▶ The task
Copy exactly the lines of the material below that run from the one containing "Eastern (51, 1954)" through the one containing "美国cn2 (25, 2452)". Copy no other lines.

▶ Records to process
++++++++++

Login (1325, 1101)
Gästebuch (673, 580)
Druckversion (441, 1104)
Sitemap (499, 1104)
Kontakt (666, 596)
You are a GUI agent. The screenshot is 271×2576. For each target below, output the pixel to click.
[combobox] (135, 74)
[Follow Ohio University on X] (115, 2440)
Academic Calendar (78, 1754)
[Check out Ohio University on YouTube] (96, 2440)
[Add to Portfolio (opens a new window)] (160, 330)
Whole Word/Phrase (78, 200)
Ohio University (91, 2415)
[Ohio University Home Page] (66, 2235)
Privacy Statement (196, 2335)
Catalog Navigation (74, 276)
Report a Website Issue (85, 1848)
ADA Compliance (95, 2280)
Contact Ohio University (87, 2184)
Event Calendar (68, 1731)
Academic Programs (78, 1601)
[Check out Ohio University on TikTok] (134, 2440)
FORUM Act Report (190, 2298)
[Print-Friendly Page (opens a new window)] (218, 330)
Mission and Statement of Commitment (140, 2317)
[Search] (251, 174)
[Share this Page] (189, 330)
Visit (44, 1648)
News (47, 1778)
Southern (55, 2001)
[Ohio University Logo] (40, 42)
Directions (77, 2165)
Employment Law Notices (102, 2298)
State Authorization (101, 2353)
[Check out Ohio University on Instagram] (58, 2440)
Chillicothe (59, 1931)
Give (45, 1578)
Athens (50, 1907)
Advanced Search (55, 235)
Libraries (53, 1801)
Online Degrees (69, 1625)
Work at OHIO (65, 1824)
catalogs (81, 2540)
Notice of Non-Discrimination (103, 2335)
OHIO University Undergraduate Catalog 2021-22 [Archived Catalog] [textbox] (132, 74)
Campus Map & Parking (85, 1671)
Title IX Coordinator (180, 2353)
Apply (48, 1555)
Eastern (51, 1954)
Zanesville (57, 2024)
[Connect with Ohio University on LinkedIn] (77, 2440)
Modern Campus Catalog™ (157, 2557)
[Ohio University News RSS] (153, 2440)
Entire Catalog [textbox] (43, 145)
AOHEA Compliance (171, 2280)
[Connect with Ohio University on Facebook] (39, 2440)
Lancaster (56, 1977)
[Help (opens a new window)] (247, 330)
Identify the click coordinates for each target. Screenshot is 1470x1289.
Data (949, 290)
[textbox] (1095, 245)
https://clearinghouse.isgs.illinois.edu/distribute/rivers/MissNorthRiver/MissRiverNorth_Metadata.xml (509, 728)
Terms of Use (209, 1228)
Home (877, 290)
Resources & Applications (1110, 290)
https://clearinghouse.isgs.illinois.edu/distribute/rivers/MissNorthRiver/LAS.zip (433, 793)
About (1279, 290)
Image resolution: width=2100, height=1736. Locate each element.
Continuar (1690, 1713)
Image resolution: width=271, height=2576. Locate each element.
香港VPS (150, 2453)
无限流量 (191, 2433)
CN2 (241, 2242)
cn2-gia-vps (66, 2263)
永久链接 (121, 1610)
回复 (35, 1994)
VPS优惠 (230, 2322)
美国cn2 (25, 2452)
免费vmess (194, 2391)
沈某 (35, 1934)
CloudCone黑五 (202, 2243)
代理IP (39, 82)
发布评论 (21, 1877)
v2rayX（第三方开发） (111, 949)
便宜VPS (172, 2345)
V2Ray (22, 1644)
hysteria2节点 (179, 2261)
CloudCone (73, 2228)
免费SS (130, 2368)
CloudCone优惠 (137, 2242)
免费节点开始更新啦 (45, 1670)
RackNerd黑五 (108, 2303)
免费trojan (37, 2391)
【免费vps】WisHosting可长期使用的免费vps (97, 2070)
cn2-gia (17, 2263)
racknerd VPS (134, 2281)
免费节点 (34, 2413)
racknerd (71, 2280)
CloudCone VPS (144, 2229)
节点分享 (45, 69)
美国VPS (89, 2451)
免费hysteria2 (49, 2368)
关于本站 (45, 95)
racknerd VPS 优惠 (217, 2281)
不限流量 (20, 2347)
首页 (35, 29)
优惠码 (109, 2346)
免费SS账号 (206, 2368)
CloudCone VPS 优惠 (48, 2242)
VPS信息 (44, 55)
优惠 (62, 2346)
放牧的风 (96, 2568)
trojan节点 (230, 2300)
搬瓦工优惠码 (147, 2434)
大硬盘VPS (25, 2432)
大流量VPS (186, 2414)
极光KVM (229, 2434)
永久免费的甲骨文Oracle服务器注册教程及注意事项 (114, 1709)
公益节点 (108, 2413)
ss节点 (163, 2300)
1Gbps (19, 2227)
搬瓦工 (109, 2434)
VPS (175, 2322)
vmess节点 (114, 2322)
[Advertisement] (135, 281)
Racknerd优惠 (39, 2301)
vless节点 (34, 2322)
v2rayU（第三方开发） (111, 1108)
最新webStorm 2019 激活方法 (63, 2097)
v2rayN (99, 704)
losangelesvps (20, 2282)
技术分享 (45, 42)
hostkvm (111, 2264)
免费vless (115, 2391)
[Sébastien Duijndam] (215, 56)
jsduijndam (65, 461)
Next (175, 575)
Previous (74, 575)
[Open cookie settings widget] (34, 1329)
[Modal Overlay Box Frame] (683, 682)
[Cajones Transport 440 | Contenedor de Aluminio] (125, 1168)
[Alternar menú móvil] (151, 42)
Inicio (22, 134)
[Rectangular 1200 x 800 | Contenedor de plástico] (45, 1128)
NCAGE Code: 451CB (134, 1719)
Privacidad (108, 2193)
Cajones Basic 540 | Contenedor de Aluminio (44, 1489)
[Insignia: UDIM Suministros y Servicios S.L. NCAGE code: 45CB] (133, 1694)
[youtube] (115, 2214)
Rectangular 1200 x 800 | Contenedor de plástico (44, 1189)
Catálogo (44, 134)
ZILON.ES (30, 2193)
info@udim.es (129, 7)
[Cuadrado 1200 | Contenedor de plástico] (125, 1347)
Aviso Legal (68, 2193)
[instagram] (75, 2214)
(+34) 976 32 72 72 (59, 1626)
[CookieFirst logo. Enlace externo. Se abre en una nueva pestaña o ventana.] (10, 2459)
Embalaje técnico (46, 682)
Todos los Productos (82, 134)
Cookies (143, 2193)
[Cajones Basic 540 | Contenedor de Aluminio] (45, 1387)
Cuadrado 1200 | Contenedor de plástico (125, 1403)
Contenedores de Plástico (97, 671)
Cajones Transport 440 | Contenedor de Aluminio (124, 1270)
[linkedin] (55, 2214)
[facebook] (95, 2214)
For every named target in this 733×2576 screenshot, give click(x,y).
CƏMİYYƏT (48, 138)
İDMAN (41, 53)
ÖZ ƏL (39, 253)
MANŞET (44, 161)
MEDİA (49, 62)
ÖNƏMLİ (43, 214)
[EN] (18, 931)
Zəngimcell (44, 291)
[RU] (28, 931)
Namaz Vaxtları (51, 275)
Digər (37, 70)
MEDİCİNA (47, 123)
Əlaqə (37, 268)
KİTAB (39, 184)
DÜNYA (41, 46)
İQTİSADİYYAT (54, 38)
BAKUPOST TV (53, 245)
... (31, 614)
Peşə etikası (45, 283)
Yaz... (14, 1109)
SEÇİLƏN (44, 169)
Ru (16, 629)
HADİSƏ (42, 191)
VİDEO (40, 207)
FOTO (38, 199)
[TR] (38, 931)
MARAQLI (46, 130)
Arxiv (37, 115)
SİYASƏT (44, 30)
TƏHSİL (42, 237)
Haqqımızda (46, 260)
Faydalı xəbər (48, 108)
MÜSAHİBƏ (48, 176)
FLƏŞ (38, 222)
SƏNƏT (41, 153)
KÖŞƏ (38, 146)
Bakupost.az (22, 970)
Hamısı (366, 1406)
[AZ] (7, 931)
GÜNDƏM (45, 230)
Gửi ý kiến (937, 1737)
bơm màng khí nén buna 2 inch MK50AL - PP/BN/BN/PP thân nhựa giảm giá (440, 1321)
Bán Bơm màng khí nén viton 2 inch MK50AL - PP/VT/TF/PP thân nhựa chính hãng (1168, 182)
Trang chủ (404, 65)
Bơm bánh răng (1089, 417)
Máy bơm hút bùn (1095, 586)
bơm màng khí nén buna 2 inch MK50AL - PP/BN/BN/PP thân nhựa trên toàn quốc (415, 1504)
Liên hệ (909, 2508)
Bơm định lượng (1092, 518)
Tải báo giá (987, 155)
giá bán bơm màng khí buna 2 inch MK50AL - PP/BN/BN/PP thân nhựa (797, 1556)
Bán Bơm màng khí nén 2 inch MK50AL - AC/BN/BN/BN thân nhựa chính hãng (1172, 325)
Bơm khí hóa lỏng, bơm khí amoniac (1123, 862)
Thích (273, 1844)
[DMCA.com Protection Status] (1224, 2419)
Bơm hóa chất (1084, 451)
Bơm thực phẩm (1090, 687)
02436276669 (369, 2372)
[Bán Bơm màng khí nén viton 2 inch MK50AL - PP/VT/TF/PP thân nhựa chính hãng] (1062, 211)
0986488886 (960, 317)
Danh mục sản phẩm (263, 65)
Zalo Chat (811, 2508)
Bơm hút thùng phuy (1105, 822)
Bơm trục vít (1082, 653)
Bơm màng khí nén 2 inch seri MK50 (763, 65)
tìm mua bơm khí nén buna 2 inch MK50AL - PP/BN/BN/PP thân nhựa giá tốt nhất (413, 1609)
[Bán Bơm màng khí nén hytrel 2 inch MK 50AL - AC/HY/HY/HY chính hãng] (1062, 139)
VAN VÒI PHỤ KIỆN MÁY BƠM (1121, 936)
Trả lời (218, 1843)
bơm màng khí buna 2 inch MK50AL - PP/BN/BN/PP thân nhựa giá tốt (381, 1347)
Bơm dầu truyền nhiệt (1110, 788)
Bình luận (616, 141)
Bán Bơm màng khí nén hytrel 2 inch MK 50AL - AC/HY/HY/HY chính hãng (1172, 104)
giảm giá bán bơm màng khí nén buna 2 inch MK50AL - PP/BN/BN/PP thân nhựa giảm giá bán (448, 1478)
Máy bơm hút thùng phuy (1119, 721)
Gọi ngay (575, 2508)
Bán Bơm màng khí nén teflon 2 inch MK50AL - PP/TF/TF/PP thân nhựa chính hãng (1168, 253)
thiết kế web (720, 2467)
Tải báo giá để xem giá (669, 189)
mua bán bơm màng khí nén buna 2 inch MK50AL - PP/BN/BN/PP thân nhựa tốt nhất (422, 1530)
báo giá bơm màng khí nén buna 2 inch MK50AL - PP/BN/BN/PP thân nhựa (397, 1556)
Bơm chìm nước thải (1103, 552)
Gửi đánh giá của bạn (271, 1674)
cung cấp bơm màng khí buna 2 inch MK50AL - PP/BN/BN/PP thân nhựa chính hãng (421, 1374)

++++++++++

▶ Exercise response
Eastern (51, 1954)
Zanesville (57, 2024)
[Connect with Ohio University on LinkedIn] (77, 2440)
Modern Campus Catalog™ (157, 2557)
[Ohio University News RSS] (153, 2440)
Entire Catalog [textbox] (43, 145)
AOHEA Compliance (171, 2280)
[Connect with Ohio University on Facebook] (39, 2440)
Lancaster (56, 1977)
[Help (opens a new window)] (247, 330)
Identify the click coordinates for each target. Screenshot is 1470x1289.
Data (949, 290)
[textbox] (1095, 245)
https://clearinghouse.isgs.illinois.edu/distribute/rivers/MissNorthRiver/MissRiverNorth_Metadata.xml (509, 728)
Terms of Use (209, 1228)
Home (877, 290)
Resources & Applications (1110, 290)
https://clearinghouse.isgs.illinois.edu/distribute/rivers/MissNorthRiver/LAS.zip (433, 793)
About (1279, 290)
Image resolution: width=2100, height=1736. Locate each element.
Continuar (1690, 1713)
Image resolution: width=271, height=2576. Locate each element.
香港VPS (150, 2453)
无限流量 (191, 2433)
CN2 (241, 2242)
cn2-gia-vps (66, 2263)
永久链接 (121, 1610)
回复 (35, 1994)
VPS优惠 (230, 2322)
美国cn2 (25, 2452)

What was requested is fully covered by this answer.